*** Exercise inputs Section Begins ***

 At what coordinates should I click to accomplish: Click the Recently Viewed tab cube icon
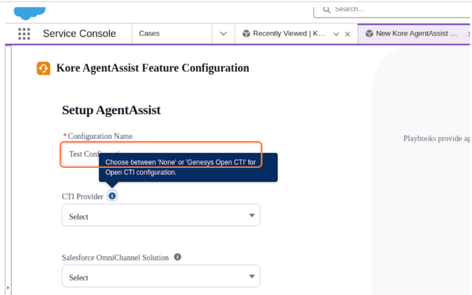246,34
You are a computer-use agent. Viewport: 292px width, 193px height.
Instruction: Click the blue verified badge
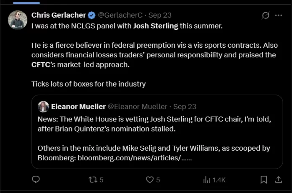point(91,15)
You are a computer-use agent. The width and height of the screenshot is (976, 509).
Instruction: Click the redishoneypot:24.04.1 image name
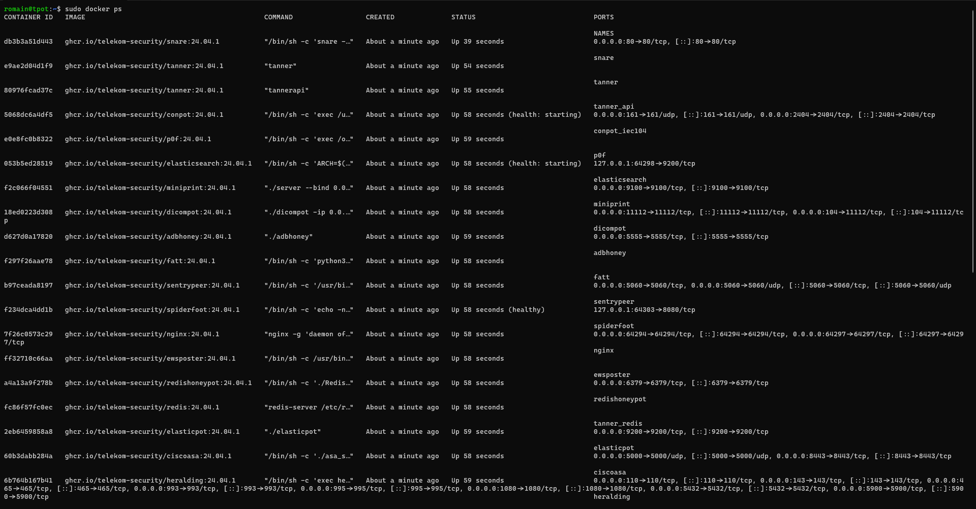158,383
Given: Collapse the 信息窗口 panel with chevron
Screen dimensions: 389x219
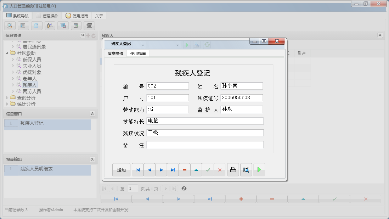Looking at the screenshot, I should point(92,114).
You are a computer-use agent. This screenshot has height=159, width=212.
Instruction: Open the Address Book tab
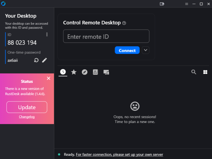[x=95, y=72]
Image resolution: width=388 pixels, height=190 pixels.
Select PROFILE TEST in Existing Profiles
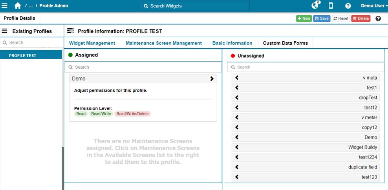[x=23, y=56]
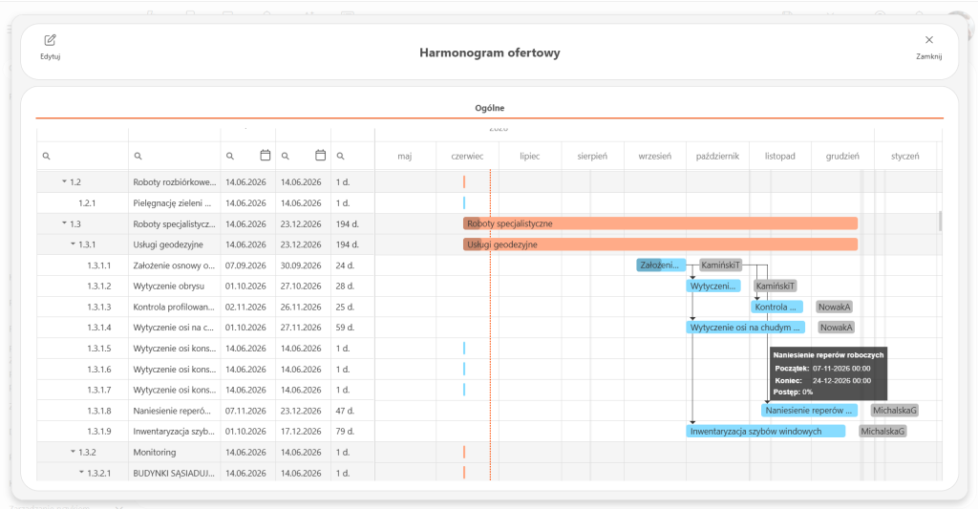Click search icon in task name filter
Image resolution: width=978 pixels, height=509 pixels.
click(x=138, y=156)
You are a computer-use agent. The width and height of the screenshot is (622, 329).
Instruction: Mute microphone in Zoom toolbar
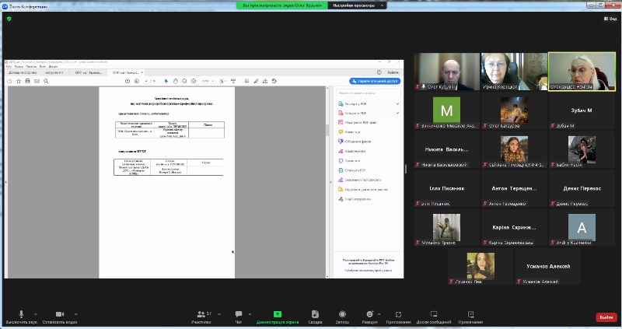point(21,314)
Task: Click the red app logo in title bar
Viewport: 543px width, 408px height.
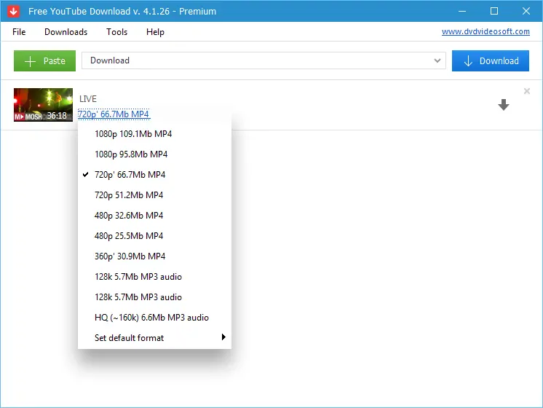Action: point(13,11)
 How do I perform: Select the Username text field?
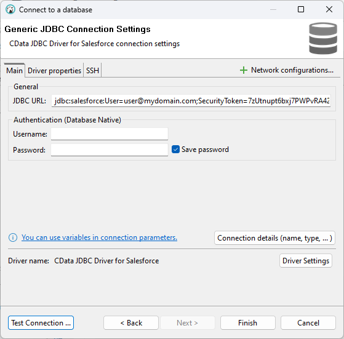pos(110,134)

*** Exercise inputs Section Ends ***

> [Task description]: Among the records above, locate the line containing "Image resolution: width=388" and the line containing "is (622, 329).", then transcribe exactly the lines starting at the first and ending at the second, with no pictures.

> [Reply to the task]:
Image resolution: width=388 pixels, height=190 pixels.
Select PROFILE TEST in Existing Profiles
[x=23, y=56]
Click search icon in task name filter
Image resolution: width=978 pixels, height=509 pixels.
click(x=138, y=156)
You are a computer-use agent. The width and height of the screenshot is (622, 329).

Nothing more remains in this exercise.